We were in Burlington last Thursday, stocking up on some groceries we can’t get locally. I joined Nora in the checkout at Healthy Living, putting cheeses and unusual produce onto the conveyor, and spotted this month’s Poets & Writers at the checkstand. (You can tell a lot about the nature of a grocery store by what they consider plausible impulse purchases.) So, on impulse, I bought it.
I think the magazine exists any more to advertise MFA programs. A quick count shows 37 display ads for MFA programs, 59 display ads for workshops and conferences, and eleven display ads for contests, along with pages and pages of classified ads for contests at twenty or thirty bucks entry fee each. It’s an aspirational magazine, for those of us who want to.
I’ll admit, I’ve been tempted to enroll in an MFA program myself now that I’ve been writing fiction seriously for a few years. And every time I think to myself, what is that sixty thousand or eighty thousand dollars going to buy me?
Enrolling in an MFA program purchases three guaranteed things:
- Smart people to talk about books and stories with
- Deadlines
- About a dozen or so people, faculty and fellow students, who have to read your work carefully and think about what it’s accomplishing
That’s really it. The credential itself doesn’t accomplish much, especially in an academic job market where permanent hires in creative writing are scarce as four-leaf clover. The networking varies, as networking always does, with the horsepower of the school. If you go to an MFA program with a bunch of faculty who all publish in “the little journals,” then those are the doors they might be able to help you open as well. If you go to the University of Michigan’s MFA, they have keys to bigger doors. (And they don’t advertise in Poets & Writers, because they don’t need to. They already get sixty applicants for every student spot.)

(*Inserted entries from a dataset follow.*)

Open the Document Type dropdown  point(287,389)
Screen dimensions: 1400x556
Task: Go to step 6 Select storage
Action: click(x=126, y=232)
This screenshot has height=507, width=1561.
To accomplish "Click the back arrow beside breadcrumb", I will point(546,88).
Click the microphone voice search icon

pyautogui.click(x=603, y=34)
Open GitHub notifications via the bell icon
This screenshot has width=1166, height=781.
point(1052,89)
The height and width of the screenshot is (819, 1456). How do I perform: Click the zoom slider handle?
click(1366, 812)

The thing is, writing is just hard. We have to create the entire structure all over again every time we sit down to work, have to make our own deadlines and pretend they matter. We have to read other writers and try to figure out what it is that they’re doing, for better and worse. Finding readers is maybe even harder. And there are days when the structure is so far beyond our grasp, and readers are so difficult to even contemplate, that sixty thousand dollars feels like a fair rate.
I’ve done three writers’ conferences as well, one a great big name that cost $3,500, the other two more humble events that cost about $1,000 and $1,500. And they’re selling the same things: colleagues, structure, and readers.
We are a gullible lot, we writers, we aspiring artists. We have entered into work for which we are perpetually unprepared, and will remain forever. We want to believe that the work is knowable and achievable, and so we buy a knowable and achievable structure, even though it’s only a proxy for what we really want, only the box that the work can fit inside.
We’ll talk tomorrow about other ways of achieving the same three goals without spending quite so much money.